Quando si parla di sinistra non si fa riferimento al PD, che è partito centrale dello schieramento e che rappresenta il contenitore tendente alla stabilizzazione del sistema e che è responsabile, in via diretta, dello svuotamento della nostra Costituzione e della riduzione della sfera politica a mera competizione impolitica e che, insieme al M5S, si dota di strumenti realmente populistici (per esempio le primarie, ormai competizione che segue le regole dei talent show), bensì si vuole indicare tutto il variegato mondo che avrebbe l’ardire di collocarsi a sinistra del PD.

Ebbene questo schieramento è composto, per un verso, da una scissione, che in qualsiasi paese si considererebbe di destra, dallo stesso PD, effettuata da personaggi politici come D’Alema e Bersani, da sempre in prima linea nell’assecondare tutte le direttive dettate dalla tecnocrazia finanziaria, creatori, dagli anni 90, della linea rigorista in campo economico e ispiratori dei governi tecnici che si sono resi responsabili delle maggiori politiche di macelleria sociale e di distruzione dei principi sottostanti alla nostra Carta Costituzionale.

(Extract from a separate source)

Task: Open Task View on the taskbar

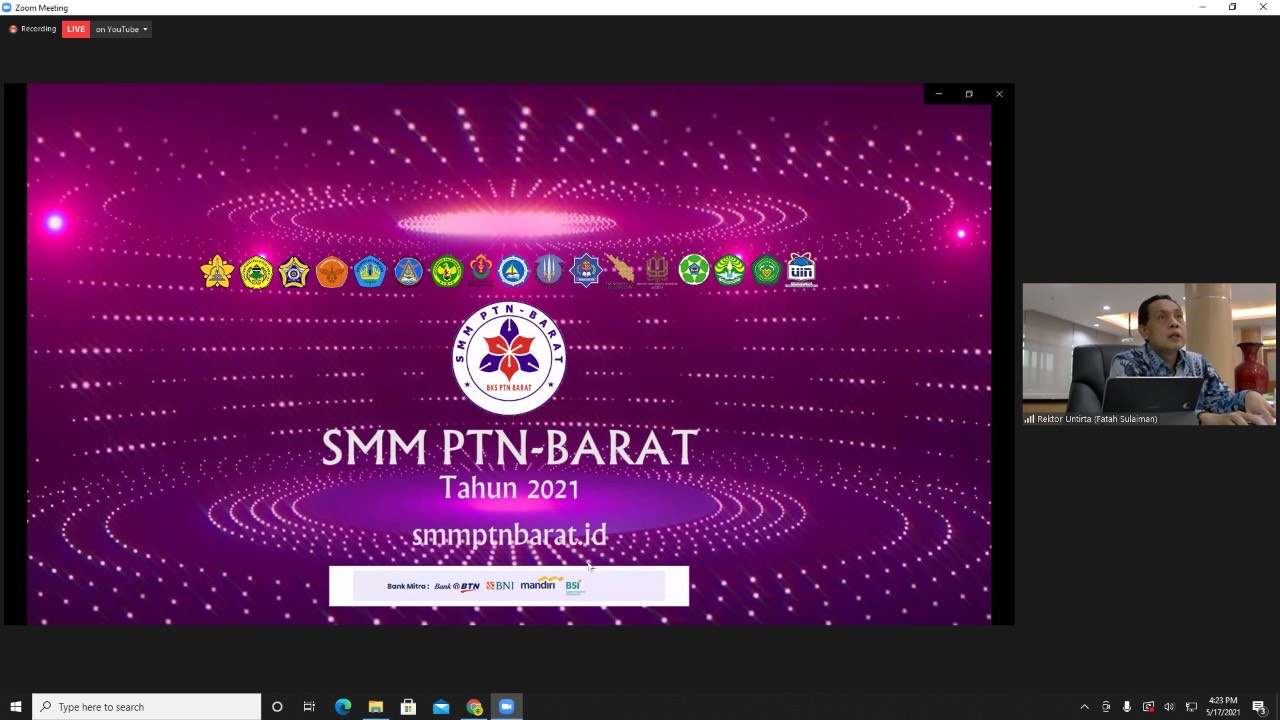Action: tap(309, 707)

Ancora oggi questa parte politica rivendica, con orgoglio, le politiche di mercificazione e di precarizzazione nel mondo del lavoro, la svendita degli asset pubblici, le liberalizzazioni selvagge e addirittura la nascita del governo Monti, che contribuì a chiudere in maniera definitiva il sistema istituzionale italiano con la ricezione delle raccomandazioni neo-liberiste imposte dalla BCE e con l’instaurazione di una sorta di troika fatta in casa. Dall’altro lato è composta dalla cosiddetta sinistra radicale, che di radicale non ha nulla, la quale si è concentrata nella promozione dei diritti civili elevando il soggetto a unico elemento sociale e che ha rimosso la critica sociale. In questo modo, attraverso una sorta di anarchismo/libertario, ha contribuito alla definizione ordo-liberista dell’essere umano come imprenditore di se stesso, il quale deve assecondare i propri bisogni per raggiungere una liberazione meramente personale, sganciata dalle strutture collettive e dai bisogni reali connessi alle condizioni socio-economiche.

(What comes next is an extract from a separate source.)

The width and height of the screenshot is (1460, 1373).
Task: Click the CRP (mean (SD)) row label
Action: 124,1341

Questi due agglomerati hanno già delineato una futura alleanza elettorale, senza però che vi sia l’intendimento di rappresentare ciò che la sinistra popolare ha avuto il coraggio di affermare in Spagna e in Francia.

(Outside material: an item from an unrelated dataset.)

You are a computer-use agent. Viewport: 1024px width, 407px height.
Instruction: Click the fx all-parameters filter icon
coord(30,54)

Al contrario i loro esponenti di spicco si sono affrettati nel dire che questa sarà una sinistra responsabile che dovrà essere forza di equilibrio del sistema politico. L’intendimento è proprio quello di deprimere e scoraggiare la nascita di una forza popolare che sappia porsi all’opposizione dell’odierno quadro istituzionale e che possa contrastare le prossime politiche di rigore che la UE continuerà a imporre e, soprattutto, che il dissenso, venga normalizzato o al massimo che continui ad essere canalizzato nel voto al M5S, il quale trasporta il malessere sociale sui canali impolitici della casta e dell’indignazione.

In più la classe dirigente di questa sinistra, contraddistinta da falsa coscienza, è atavicamente attratta da un ministerialismo che porta alla costruzione di cartelli elettorali funzionali esclusivamente alla sopravvivenza del loro management e al mantenimento del loro capitale. Non a caso essi si amano definire Ditta.